Abstract: A family $ \{M_{p}\}_{p\in\mathbb{R}^d}$ of cylindrical measures is constructed on the space of functions ($ =$trajectories) $ f: [0,+\infty)\to\mathbb{R}^d$ such that for every $ t\geq0$ the formula

$\displaystyle \psi(t,p)= \int M_{p}(df)\,\psi_0(f( t))$ (1)

represents a solution of the Cauchy problem

$\displaystyle \frac\partial{\partial t} \psi = i \widehat H \psi \quad (t\geq0),\quad \psi(0,\cdot)=\psi_0$ (2)

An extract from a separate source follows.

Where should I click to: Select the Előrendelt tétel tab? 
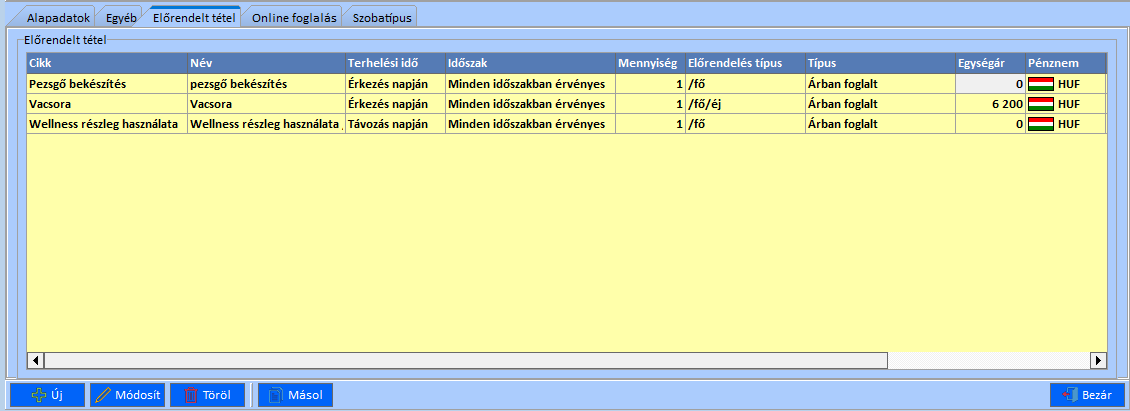coord(195,17)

(with respect to the required function $ \psi: [0,\infty)\times\mathbb{R}^d\to\mathbb{C}^s$, $ {d,s\in\mathbb{N}}$), for the general evolution equation from some class containing the classical Dirac equation and the Schrödinger equation in its impulse representation, with ``model'' potentials that are independent of $ t$, and are Fourier transforms of countably additive (and in general matrix-valued) measures in the space variables.

The images of the measures $ M_p$ obtained by restricting trajectories to finite intervals $ [0,T]$ have bounded variation and are countably additive.

The integral kernels (``Green's functions'') of the corresponding solution operators, which can be approximated (using Trotter's formula) by integrals of finite multiplicity of the expressions explicitly defined by the ingredients of the original equation, are (matrix-valued) transition measures that give cylindrical measures $ M_p$ similarly to the way Markov transition probabilities give the distribution of a Markov process.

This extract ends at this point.